Saturday, April 23, 2011

Will I be honest?

Here's a blurb from another...a pastor that God's used to challenge me greatly...


The honesty of Christianity is refreshing. But it is also scary precisely because I cannot hide. It requires me to ask questions of myself and of God. I cannot impress him with words or rhetoric. I cannot persuade him with being more moral than someone else. No he hones in on my heart and tells me the honest truth, that my heart is sick and inclined towards pursuing myself. But he also tells me the honest truth that he deeply loves and delights in me and desires for me to pursue him.
So much more could be said but the point remains. Christianity is incredibly honest which is both refreshing and scary. And so the question remains. Will I be honest today with where I am in my walk with Christ? Will I be honest with my words today with my neighbors and friends? Will I be honest and recognize what God thinks of me? Will I honestly confess and believe in the sufficiency of Christ?
Will I be honest? The light is brighter and it takes time to adjust our eyes to it. It exposes all of our blemishes and flaws but it is far better than living in darkness.

Thursday, April 21, 2011

The Middle Road

Only a couple weeks into this whole blogging business and I'm already getting behind!  Life has been a bit busy, I finally moved out of my apartment and back in with my second family- my Maryland family.  This in itself has been a huge answer to prayer.  So, many of you have probably seen this video clip- but it is speaking to me a lot and it never gets old...I can only pray that God would spare me from the middle road.

Wednesday, April 13, 2011

Good music at gas stations

Time to be thankful once again...here's my list for the past week:

1) I'm thankful for good music at gas stations!  Why?  Well, if you're paying all that money for gas...you might as well get a little bit of entertainment thrown into the mix.  Haha, today I stopped by to get some gas and they were playing "Benny and the Jets"...it made me smile.

2) I'm thankful for technology- I had to get another biopsy done on my thyroid and I was blown away at the intricacies of it all.  They did an ultrasound while doing the biopsy- so I could literally watch the needle going in and everything moving around from the pressure.  Maybe that's not cool to some of you guys- but I thought it was...it just makes me stop to think about how God's designed His creation- He's a true artist.

3) I'm thankful that this life isn't it...we weren't meant to be satisfied by the world, we were meant to live for more...so, I'm really grateful that when I run after worldly things, I'm left empty...

4) I'm grateful for the body of Christ...and that when you show your darkness, they give you a glimpse of light...when they see your sin, they don't judge- they simply love like Christ.  Who am I to deserve that?

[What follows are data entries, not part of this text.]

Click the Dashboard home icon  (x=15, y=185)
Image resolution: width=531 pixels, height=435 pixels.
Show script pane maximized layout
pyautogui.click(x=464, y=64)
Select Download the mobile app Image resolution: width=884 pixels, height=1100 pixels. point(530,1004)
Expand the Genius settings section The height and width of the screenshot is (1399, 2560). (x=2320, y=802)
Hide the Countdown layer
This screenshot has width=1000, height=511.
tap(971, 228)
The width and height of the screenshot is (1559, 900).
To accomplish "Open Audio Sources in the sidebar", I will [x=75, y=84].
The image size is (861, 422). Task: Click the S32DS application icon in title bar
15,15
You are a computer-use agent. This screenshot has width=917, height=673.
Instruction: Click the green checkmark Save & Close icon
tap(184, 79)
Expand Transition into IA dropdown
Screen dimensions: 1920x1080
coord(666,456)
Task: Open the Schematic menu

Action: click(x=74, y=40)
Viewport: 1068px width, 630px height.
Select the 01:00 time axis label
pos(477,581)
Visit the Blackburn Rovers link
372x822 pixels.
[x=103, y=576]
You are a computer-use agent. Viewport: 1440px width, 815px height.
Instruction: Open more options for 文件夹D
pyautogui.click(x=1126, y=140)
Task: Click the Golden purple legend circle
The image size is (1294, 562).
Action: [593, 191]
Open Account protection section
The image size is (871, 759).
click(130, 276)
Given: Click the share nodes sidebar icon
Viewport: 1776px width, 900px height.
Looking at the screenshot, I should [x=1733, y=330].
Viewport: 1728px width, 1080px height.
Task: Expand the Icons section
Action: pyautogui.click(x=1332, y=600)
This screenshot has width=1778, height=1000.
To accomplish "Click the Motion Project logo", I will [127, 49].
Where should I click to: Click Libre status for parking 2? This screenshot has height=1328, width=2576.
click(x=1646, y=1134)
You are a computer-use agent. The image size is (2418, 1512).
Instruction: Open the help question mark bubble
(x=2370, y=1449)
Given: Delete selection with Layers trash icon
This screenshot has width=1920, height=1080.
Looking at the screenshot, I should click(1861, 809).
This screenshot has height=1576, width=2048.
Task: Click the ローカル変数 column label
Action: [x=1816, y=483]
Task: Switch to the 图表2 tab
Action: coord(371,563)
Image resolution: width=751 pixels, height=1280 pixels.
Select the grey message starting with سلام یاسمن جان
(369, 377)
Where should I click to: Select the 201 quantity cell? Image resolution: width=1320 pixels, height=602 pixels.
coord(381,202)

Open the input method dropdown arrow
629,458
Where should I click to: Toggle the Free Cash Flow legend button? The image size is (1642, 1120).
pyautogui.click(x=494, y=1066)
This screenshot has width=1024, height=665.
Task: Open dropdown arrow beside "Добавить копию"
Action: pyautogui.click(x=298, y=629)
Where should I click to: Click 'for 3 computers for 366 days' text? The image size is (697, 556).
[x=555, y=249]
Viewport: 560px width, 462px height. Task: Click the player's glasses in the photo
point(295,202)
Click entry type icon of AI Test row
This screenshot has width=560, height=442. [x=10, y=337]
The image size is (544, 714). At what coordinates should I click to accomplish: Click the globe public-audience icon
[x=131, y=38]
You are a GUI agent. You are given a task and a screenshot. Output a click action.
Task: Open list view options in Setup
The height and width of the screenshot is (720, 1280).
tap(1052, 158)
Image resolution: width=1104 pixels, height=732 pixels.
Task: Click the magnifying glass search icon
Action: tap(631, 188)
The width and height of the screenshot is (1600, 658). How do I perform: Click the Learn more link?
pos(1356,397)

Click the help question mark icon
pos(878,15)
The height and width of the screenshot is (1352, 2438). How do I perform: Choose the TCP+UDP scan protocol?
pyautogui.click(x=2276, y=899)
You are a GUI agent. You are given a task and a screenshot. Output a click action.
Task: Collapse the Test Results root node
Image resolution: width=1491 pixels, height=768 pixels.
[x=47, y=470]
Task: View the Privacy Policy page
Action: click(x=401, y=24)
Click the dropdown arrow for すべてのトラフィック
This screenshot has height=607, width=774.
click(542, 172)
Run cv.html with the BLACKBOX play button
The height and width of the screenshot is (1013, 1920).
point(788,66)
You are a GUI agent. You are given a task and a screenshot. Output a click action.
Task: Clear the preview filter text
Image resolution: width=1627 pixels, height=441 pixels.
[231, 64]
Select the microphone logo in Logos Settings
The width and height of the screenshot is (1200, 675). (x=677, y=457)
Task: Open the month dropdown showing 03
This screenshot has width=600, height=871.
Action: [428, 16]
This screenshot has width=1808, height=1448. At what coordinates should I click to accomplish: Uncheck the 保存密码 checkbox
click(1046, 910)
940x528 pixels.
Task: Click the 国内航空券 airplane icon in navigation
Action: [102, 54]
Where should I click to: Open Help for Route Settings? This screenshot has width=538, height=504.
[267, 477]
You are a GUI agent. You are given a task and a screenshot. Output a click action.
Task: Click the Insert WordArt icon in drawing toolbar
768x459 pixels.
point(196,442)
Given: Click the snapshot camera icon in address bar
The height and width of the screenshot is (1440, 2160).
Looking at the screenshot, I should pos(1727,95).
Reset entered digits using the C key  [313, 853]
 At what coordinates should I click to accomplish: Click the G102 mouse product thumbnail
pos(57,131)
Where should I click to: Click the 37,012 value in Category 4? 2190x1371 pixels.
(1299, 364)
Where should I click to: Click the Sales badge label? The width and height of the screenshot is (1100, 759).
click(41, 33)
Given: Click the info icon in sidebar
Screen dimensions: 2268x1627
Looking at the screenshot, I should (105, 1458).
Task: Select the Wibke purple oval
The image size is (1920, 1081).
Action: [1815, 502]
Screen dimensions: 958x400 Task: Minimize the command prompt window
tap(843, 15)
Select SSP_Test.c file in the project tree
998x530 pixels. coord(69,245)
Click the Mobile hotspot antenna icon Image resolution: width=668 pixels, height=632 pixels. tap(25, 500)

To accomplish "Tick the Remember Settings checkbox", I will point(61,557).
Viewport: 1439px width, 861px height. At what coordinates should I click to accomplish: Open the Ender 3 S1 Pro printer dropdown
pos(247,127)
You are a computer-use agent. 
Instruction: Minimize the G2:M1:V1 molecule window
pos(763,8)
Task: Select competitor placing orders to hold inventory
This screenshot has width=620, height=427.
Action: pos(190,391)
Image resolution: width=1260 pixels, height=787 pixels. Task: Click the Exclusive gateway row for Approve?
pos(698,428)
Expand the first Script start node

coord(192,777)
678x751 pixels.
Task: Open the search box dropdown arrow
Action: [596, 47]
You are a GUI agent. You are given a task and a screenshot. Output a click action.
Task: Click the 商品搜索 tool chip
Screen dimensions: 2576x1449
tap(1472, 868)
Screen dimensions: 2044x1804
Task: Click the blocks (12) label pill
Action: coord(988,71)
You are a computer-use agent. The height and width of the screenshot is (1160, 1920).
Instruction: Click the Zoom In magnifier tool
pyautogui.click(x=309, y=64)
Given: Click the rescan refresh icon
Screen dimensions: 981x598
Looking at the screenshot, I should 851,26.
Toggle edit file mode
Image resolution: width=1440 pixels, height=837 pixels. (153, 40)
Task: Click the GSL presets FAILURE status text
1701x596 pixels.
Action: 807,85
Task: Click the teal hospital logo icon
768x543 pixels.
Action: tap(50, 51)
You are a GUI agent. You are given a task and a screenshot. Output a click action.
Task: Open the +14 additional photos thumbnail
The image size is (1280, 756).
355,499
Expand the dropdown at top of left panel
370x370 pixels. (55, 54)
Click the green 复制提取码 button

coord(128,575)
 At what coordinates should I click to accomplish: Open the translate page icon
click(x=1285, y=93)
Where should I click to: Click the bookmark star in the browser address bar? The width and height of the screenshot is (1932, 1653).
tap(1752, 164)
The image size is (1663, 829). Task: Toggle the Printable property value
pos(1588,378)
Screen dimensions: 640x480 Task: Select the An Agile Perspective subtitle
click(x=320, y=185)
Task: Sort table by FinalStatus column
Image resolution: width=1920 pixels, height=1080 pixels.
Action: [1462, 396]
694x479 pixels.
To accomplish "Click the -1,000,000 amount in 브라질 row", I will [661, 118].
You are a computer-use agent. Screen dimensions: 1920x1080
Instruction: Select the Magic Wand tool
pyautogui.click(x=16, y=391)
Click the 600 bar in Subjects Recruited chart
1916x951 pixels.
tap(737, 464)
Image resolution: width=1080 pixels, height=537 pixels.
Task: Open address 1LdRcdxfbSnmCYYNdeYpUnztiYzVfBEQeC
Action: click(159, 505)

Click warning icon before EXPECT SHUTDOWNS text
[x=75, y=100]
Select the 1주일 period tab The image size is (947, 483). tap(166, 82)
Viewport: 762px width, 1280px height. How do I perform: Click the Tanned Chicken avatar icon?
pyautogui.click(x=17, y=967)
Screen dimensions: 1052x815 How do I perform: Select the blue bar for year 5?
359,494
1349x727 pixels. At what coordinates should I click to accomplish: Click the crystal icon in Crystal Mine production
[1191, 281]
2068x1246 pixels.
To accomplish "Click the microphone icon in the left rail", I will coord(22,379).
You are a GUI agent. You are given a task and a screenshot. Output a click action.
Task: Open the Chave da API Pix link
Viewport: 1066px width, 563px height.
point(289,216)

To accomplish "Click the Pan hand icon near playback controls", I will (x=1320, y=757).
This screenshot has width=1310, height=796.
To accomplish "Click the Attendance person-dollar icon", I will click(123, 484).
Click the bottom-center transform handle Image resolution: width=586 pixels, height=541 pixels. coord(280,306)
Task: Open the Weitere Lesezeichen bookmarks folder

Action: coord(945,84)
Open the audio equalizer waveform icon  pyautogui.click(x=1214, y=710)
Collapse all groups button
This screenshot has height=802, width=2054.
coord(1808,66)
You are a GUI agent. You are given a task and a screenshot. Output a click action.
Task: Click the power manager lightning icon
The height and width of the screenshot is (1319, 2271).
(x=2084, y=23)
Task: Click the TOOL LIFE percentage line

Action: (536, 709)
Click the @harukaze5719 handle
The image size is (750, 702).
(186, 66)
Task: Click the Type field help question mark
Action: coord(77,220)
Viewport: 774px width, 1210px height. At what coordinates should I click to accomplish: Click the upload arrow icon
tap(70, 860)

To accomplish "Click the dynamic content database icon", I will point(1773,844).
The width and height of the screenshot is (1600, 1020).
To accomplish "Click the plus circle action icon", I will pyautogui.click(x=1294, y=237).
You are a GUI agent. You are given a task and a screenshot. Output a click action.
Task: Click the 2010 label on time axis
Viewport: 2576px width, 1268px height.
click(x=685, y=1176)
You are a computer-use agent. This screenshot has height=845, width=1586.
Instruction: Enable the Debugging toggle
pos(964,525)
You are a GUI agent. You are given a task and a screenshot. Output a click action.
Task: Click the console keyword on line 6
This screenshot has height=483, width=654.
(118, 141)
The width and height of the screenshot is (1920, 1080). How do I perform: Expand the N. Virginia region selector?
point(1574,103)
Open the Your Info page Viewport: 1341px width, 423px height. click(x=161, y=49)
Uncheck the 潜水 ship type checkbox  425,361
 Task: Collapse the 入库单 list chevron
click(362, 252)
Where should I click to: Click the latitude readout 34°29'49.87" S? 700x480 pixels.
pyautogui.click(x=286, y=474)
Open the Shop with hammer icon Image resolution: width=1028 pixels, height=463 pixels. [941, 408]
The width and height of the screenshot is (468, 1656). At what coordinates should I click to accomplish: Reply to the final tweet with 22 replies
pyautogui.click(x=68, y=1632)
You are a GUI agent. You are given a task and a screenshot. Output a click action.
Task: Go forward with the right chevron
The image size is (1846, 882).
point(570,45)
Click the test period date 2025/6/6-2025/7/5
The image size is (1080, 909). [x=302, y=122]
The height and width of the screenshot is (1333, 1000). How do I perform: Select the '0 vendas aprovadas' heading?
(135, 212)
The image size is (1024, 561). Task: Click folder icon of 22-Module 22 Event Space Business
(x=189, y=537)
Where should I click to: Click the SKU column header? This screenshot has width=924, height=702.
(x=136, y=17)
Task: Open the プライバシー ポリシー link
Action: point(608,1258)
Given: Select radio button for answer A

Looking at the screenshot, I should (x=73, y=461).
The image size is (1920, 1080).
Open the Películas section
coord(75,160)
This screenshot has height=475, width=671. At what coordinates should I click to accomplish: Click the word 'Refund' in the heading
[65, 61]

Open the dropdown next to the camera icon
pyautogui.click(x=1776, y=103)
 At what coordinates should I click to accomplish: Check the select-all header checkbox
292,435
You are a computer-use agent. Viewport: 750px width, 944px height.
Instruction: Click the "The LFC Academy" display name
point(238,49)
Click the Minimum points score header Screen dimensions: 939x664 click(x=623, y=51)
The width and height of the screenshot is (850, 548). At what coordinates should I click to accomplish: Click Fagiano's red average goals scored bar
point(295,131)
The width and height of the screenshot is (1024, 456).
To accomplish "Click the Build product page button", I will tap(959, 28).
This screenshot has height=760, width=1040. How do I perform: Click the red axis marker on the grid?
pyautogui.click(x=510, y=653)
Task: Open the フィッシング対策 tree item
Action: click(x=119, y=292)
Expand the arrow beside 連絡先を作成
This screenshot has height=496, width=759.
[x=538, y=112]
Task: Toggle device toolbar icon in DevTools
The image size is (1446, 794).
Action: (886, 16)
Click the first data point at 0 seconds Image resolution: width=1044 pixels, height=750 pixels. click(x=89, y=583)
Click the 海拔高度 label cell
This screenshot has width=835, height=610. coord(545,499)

5) I'm grateful that I need God- really really need Him...I know that I couldn't get by were it not for His work in my life. 

Sunday, April 10, 2011

Another from the stash

The way I feel after the wind has blown
Dancing in the dark when I’m all alone
Singing to myself so that no one can hear
Letting my mind go wild- a vibrant steer
Flying by the wings of my childhood past-
What I’d give to make each moment last
Feeling the rain as it rolled down my cheek
Time surpassed not more than a week
Laughing so hard until it made me cry
Question every moment- asking why
Toes in the sand- they hid from the sun
Feeling rich with pennies- had only one
Wishing on stars for my dreams to bloom
Living life simply- with extra room
Awake all night- too excited for bed
Newfound treasures- nothing to dread
Times I smiled at those who frowned at me
Wasted days- conforming to the sea
Times I made a difference, looked with my heart
Depressing farewells- when forced to part
Times each surprise ended quicker than I thought
Next day forgotten- but never caught
Times I kept quiet- had something to say
Letting the importance of words pass away
Times I regret- expected more
Forgot what life was really for
Each memory- set solid in stone
Engraved in my mind- time has flown.

Thursday, April 7, 2011

A Must Read...seriously

Ok, so I was talking with one of my friends the other day and she told me to go out and get this book...listening to her was the best decision I've made in a long time!  I can't even describe how good it is...

Here's a quote (more like an excerpt...sorry it's just too good):
"Standing before that tree, laden with fruit withheld, we listen to Evil's murmur, 'In the day you eat from it your eyes will be opened...'(Genesis 3:5).  But in the beginning, our eyes were already open.  Our sight was perfect.  Our vision let us see a world spilling with goodness.  Our eyes fell on nothing but the glory of God.  We saw God as He truly is: good.  But we were lured by the deception that there was more to a full life, there was more to see.  And true, there was more to see: the ugliness we hadn't beheld, the sinfulness we hadn't witnessed, the loss we hadn't known.  We eat.  And in an instant, we are blind.  No longer do we see God as one we can truss.  No longer do we perceive Him as wholly good.  No longer do we observe all of the remaining paradise.  We eat.  And in an instant, we see.  Everywhere we look, a world of lack, a universe of loss, a cosmos of scarcity and injustice."